■ **DATASET RECORDS**:
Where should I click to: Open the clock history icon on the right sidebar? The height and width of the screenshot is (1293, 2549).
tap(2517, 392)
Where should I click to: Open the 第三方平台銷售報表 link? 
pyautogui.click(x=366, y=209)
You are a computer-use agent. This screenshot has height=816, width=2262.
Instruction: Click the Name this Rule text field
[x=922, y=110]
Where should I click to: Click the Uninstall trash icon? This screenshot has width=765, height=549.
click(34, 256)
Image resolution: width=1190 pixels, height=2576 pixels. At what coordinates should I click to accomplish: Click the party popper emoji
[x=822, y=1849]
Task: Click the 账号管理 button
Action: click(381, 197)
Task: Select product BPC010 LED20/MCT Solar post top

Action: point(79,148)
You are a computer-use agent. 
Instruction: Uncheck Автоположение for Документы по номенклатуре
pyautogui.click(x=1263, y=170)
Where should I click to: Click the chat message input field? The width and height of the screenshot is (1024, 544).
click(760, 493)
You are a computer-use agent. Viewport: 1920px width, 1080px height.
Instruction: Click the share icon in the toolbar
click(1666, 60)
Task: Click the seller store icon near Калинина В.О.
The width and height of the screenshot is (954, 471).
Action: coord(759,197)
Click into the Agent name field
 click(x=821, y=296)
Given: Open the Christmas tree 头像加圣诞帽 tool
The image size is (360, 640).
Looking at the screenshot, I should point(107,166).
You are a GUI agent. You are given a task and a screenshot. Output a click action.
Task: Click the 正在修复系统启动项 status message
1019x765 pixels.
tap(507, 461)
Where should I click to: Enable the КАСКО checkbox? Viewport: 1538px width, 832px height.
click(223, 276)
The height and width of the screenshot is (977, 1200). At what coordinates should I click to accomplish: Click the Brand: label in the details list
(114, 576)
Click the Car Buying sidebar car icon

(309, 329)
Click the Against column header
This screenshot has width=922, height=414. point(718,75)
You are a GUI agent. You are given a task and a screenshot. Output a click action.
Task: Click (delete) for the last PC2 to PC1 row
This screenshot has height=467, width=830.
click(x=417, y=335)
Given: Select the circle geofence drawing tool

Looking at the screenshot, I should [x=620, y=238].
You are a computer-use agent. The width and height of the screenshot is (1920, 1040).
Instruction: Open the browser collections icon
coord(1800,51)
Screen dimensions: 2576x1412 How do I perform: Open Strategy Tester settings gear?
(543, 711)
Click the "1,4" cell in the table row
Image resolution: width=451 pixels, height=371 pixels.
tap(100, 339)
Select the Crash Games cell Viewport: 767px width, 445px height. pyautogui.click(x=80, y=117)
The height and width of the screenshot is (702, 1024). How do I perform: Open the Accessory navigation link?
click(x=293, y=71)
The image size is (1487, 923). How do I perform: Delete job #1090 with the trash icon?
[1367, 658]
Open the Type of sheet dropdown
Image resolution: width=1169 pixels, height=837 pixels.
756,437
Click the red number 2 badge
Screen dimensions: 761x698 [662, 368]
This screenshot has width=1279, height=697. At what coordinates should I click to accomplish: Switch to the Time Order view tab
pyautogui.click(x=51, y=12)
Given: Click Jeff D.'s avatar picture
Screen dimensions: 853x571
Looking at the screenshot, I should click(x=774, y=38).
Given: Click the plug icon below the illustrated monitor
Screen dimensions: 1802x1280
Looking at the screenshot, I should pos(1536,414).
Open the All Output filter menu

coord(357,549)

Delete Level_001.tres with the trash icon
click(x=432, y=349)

■ **TASK**: Copy the lines between the one containing "Where should I click to: Enable" and the one containing "Screen dimensions: 761x698 [662, 368]", inclusive, and replace "dropdown" with "drop-down list" without changing anything else.

■ **ANSWER BELOW**:
Where should I click to: Enable the КАСКО checkbox? Viewport: 1538px width, 832px height.
click(223, 276)
The height and width of the screenshot is (977, 1200). At what coordinates should I click to accomplish: Click the Brand: label in the details list
(114, 576)
Click the Car Buying sidebar car icon

(309, 329)
Click the Against column header
This screenshot has width=922, height=414. point(718,75)
You are a GUI agent. You are given a task and a screenshot. Output a click action.
Task: Click (delete) for the last PC2 to PC1 row
This screenshot has height=467, width=830.
click(x=417, y=335)
Given: Select the circle geofence drawing tool

Looking at the screenshot, I should [x=620, y=238].
You are a computer-use agent. The width and height of the screenshot is (1920, 1040).
Instruction: Open the browser collections icon
coord(1800,51)
Screen dimensions: 2576x1412 How do I perform: Open Strategy Tester settings gear?
(543, 711)
Click the "1,4" cell in the table row
Image resolution: width=451 pixels, height=371 pixels.
tap(100, 339)
Select the Crash Games cell Viewport: 767px width, 445px height. pyautogui.click(x=80, y=117)
The height and width of the screenshot is (702, 1024). How do I perform: Open the Accessory navigation link?
click(x=293, y=71)
The image size is (1487, 923). How do I perform: Delete job #1090 with the trash icon?
[1367, 658]
Open the Type of sheet drop-down list
Image resolution: width=1169 pixels, height=837 pixels.
756,437
Click the red number 2 badge
Screen dimensions: 761x698 [662, 368]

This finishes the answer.